Il n’y avait pas tant de choses à faire, raconte Gilles Radigue. Ce que nous faisions de plus important, c’est que nous allions sur deux autres îles : l’une était peuplée de chèvres, l’autre de lapins. C’est comme ça qu’on se fournissait en viande. Il n’y avait pas d’électricité, et pour l’eau, on allait la chercher dans la rivière. La vie était assez primitive, et il y avait peu de gens qui venaient ici.

Gilles tenait à revenir au fenua une dernière fois. “Ça fait 75 ans que je suis parti. Je ne me souviens que des bonnes choses, pas des mauvaises. Parmi ces souvenirs : j’ai un jour été mordu par un chien. Comme ma mère était infirmière, elle a pu me soigner ; elle a saisi le chien et l’a noyé dans le lagon. Deux heures après, ils ont remonté le chien, l’ont ramené au village et en ont fait un repas.

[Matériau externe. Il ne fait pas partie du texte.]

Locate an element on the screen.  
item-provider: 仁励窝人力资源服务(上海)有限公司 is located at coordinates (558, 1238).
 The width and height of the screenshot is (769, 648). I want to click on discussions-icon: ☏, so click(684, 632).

C’est le souvenir le plus vivace que je conserve.

Les gens ici étaient très gentils, très prévenants, vraiment adorables. Mais j’étais trop jeune pour apprécier les Vahine“.

75 ans plus tard, Gilles n’imagine pas retrouver ceux qu’il a connus à l’époque. “Je pense qu’ils ont tous disparu… Au fond de mon cœur, je me sens bien. C’est comme si j’étais revenu à la maison“.

Gilles Radigue s’est fait naturaliser américain lorsqu’il était jeune adulte, pour éviter de participer à la guerre d’Algérie. Il a cependant conservé des liens avec la Polynésie, puisqu’il a un frère à Taha’a et une sœur à Huahine.